Searching to retrieve specific records from databases can be slowed by complicating factors. One source of complication addressed in this paper is the query selection criteria when multiple dimensions are involved, a complication made worse when the dimensions use nonkey data. A classic multiple dimension search often used in the literature, and used in this paper, is for a two-dimension retrieval, from a database about hotels, of the set of hotels that are closest to the beach and lowest in price: a so-called skyline retrieval.
This paper starts by reporting, based on a survey of the literature, an evaluation and comparison of prominent algorithms for doing skyline searches. The six algorithms reported on are the divide-and-conquer, the block nested loop, the sort first skyline, the bit map, the index, and the nearest neighbor. The comparison emphasizes progressiveness, absence of false misses, absence of false hits, fairness, incorporation of retrieval references, and universality. Building on the nearest neighbor algorithm, the paper proposes an algorithm it claims is better than the six compared algorithms, one it terms the branch-and-bound algorithm.
The paper explains the branch-and-bound algorithm, and offers an extensive formal proof of its correctness. The paper then briefly examines the effect of additions to and deletions from the searched databases. Following that, the paper identifies six “novel variations” on skyline search to document the superiority of the branch-and-bound algorithm: constrained skylines, ranked skylines, group-by skylines, dynamic skylines, enumerating and K-dominating queries, and skybands.

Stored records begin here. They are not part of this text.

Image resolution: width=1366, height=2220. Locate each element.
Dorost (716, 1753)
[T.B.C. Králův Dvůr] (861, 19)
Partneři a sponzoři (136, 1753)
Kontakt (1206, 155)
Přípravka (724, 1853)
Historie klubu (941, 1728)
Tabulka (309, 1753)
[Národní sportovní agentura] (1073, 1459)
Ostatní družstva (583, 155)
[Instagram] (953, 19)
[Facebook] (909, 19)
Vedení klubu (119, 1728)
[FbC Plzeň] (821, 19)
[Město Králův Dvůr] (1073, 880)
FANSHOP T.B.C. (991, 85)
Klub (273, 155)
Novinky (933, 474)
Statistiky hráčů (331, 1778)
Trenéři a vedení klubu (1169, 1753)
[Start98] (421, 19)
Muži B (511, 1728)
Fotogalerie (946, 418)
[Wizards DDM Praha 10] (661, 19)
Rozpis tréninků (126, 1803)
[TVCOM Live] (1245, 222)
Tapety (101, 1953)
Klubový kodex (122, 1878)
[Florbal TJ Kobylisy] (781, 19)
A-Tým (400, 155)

Only the branch-and-bound is compatible with all six variations, and, on top of that, the paper introduces a new variation, approximate skybands, on which it also shines. The paper then provides an experimental evaluation of the efficiency of the branch-and-bound algorithm compared to the nearest neighbor algorithm (generally, the best of the six prominent algorithms for most skyline searches). For a non-novel search, the branch-and-bound algorithm makes a better showing on each of three rating factors: dimensionality, cardinality, and progressive behavior. On each of the six novel variations, the paper’s branch-and-bound algorithm also winds up working from about as well as to much better than the nearest neighbor algorithm. As the paper points out, saving skylines relevant for frequently asked types of queries could offer important savings for active database users. To me, the branch-and-bound algorithm’s claimed desirable properties suggest that data administrators should investigate the algorithm’s applicability for their own databases.